What they’re saying:
"There are other suppliers of this product and, by its own admission ... the company in question isn’t actively marketing their formulation. Their excessive price, detached from market principles, exists only on a list and should remain there in a competitive marketplace,”— FDA Commissioner Scott Gottlieb tweeted yesterday
My thought bubble: Mulye is saying the quiet part out loud here, but he and Shkreli are by no means the only pharmaceutical executives to jack up the price on old yet crucial drugs — that’s what happened with the EpiPen, with the cancer drug lomustine, and with dozens of other products.
- In cases where one company is able to raise its prices at will because it’s the only one making a particular product, the FDA has made it a priority to help speed new competitors to market.
- But Nostrum has at least one competitor — which is charging just as much for its version of the same antibiotic, per FT.
Perennial caveat: Few patients pay a drug's full sticker price, but that price is still the starting point for determining what people with insurance do pay.
3. Doctors fight Medicare billing changes
Physicians have inundated CMS with comments in a bid to kill a major change to how they would get paid for routine patient visits, Axios' Bob Herman reports.
Where it stands: Medicare wants to create a new, fixed payment rate next year for all office visits, regardless of how much time physicians spend with the patient or how sick the patient is.
- For most new patients, doctors would get paid $135 for an office visit (compared with the current range of $76–$211, depending on the visit’s medical code).
- For returning patients, doctors would get paid $93 (compared with the current range of $45–$148).
- Some codes could be added to account for complex visits.
What they’re saying: Pretty much every state and national physician group (including the American Medical Association) hates the proposal and wants it dead.

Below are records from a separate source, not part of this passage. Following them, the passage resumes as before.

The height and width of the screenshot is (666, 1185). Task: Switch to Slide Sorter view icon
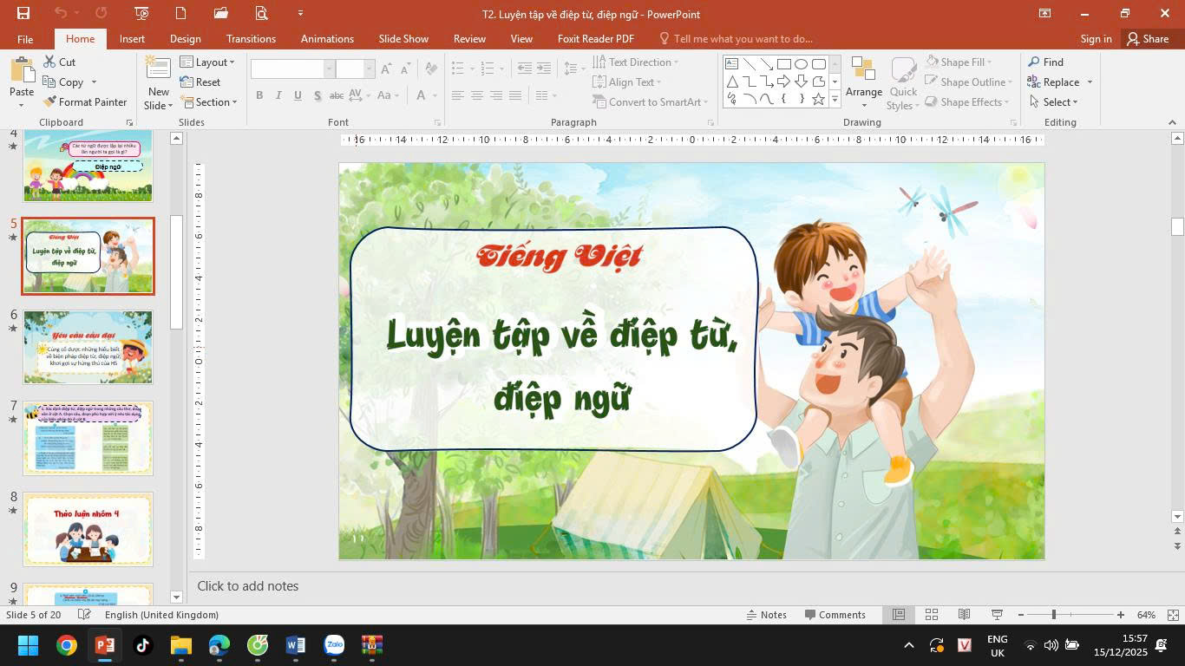(x=932, y=615)
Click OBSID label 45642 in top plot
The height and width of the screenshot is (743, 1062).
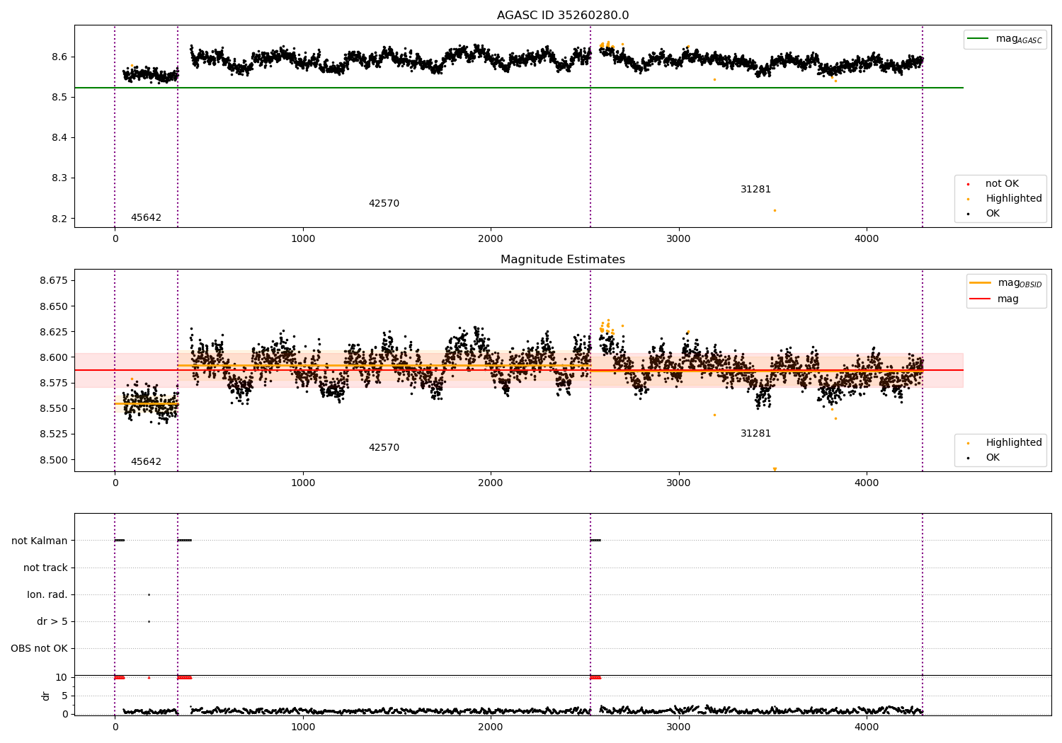click(x=146, y=218)
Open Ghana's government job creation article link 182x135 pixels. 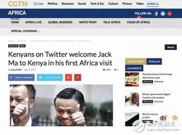(156, 96)
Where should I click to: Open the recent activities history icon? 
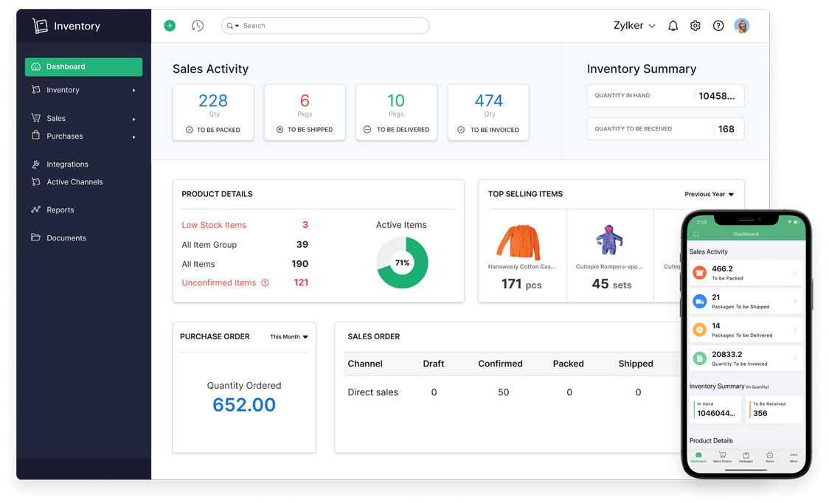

Doctors who would lose the most money, such as oncologists and neurologists, were the most vocal.
Between the lines: CMS has wanted to change payments to office visits for many years now, citing how they are prone to fraud and abuse. This proposal would benefit some doctors at the expense of others (welcome again to the world of tradeoffs). Don’t be surprised if Medicare officials spike the proposal when a final rule comes out in November, given the huge backlash.
4. No repeal vote this year, even with Kyl
Congressional Republicans won’t try again to repeal the Affordable Care Act before midterm elections, even though the late Sen. John McCain — who voted against the last effort — has since been replaced by Sen. Jon Kyl, who says he would support repeal, AP reports.
This should not surprise you. Senate Republicans still don’t have the votes even with Kyl, and it would be political malpractice to take such an unpopular vote so close to the elections. But now it’s on the record. So we can talk about something else for a while.
5. Public wants Roe v. Wade to stay
Most Americans want the Supreme Court to leave Roe v. Wade alone, according to our latest Axios/SurveyMonkey polling.
What's next: With Judge Brett Kavanaugh on a fast track to join the court by next month, it’s unlikely the court will leave abortion rights where they stand or repeal Roe v. Wade.
- It’s far more likely that the justices will begin upholding more and more state restrictions on abortion, chipping away at its availability without fully reversing their precedents on the issue — at least right away.